The evolution of NoSQL, the main advantages over SQL

There is no doubt that the way web applications work with data has changed significantly over the past decade. More and more data is being collected and used, and more and more users are accessing this data at the same time. This means that scalability and performance are more challenging than for schema-based relational databases, which are more difficult to scale.

SQL scalability has been recognized by Internet companies with huge growing data and infrastructure needs, such as Google, Amazon, and Facebook. They came up with their own solutions to the problem – technologies like BigTable, DynamoDB, and Cassandra.

This growing interest has led to a number of NoSQL database management systems (DBMS) with a focus on performance, reliability, and consistency. A number of existing indexing structures have been revised and improved to improve the performance of search and read operations.

First, there were proprietary (closed source) NoSQL database types developed by large companies to meet their specific needs, such as Google's Bigtable, which is considered the first NoSQL system, and Amazon's DynamoDB.

The success of these proprietary systems has led to the development of a number of similar open source database systems and proprietary systems, the most popular of which are Hypertable, Cassandra, MongoDB, DynamoDB, HBase, and Redis.

What makes NoSQL different?

One of the key differences between NoSQL databases and traditional relational databases is the fact that NoSQL is a form of unstructured storage.

NoSQL

This means that NoSQL databases do not have a fixed table structure, as in relational databases.

Advantages Of NoSQL

NoSQL databases have many advantages over traditional relational databases. One of the main differences is that NoSQL databases have a simple and flexible structure. They don't use schemas. Unlike relational databases, NoSQL databases are based on key-value pairs.

Some types of NoSQL database storage include storing columns, documents, key values, graphs, objects, XML objects, and other data storage methods. Usually, each value in the database is indicated by a key. Some NoSQL database stores also allow developers to store serialized objects in the database, rather than just simple string values. Open source NoSQL databases do not require the purchase of an expensive license and can run on inexpensive hardware, making their deployment cost-effective.

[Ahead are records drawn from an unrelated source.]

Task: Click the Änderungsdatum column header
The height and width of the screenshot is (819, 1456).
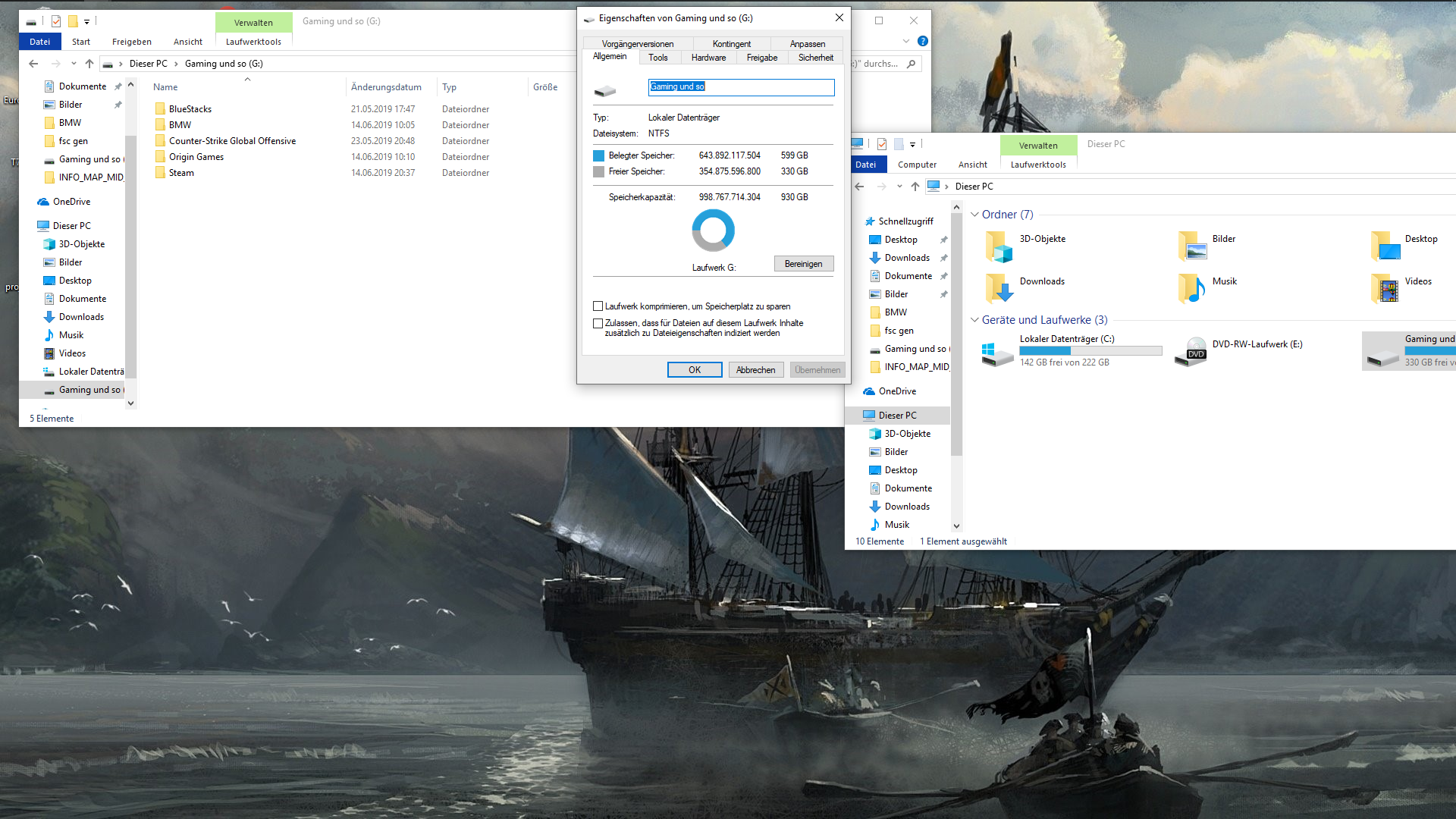Action: pos(386,87)
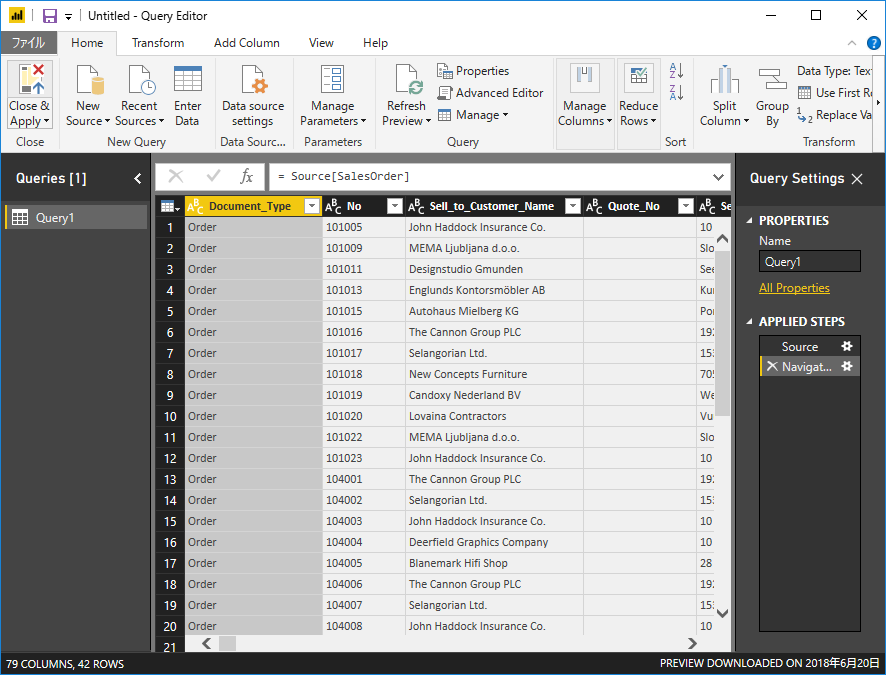Click the query Name input field
Viewport: 886px width, 675px height.
click(x=809, y=262)
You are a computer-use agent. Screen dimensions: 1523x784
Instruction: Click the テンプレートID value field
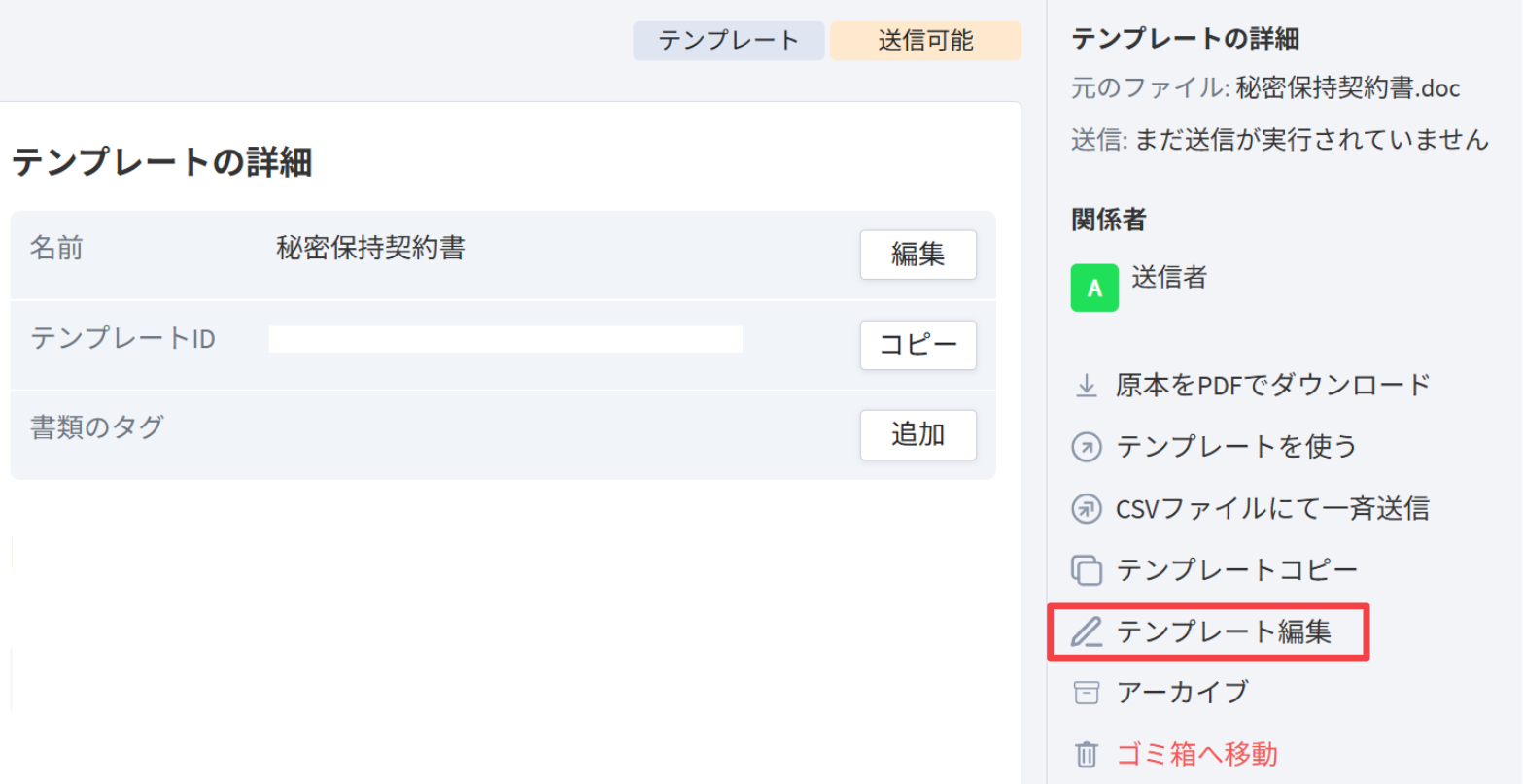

In addition, when working with NoSQL databases, regardless of whether they are open or proprietary, scaling is easier and cheaper than when working with relational databases. This is because the expansion is horizontal and the load is distributed to all nodes, rather than the type of vertical scaling that is typical for relational databases, where performance increases are achieved by upgrading the host to a more powerful one.

Disadvantages of NoSQL databases

Of course, NoSQL databases aren't perfect, and they can't always be used as storage systems.

First, most NoSQL databases are not designed to be as reliable as traditional databases. Characteristics such as atomicity, consistency, isolation, and data persistence in NoSQL systems are sacrificed for performance and scalability.

To support reliability and consistency features, developers need to implement their own proprietary code, which makes the system more complex. This limits the use of NoSQL in areas where security and transaction reliability are important, such as banking systems.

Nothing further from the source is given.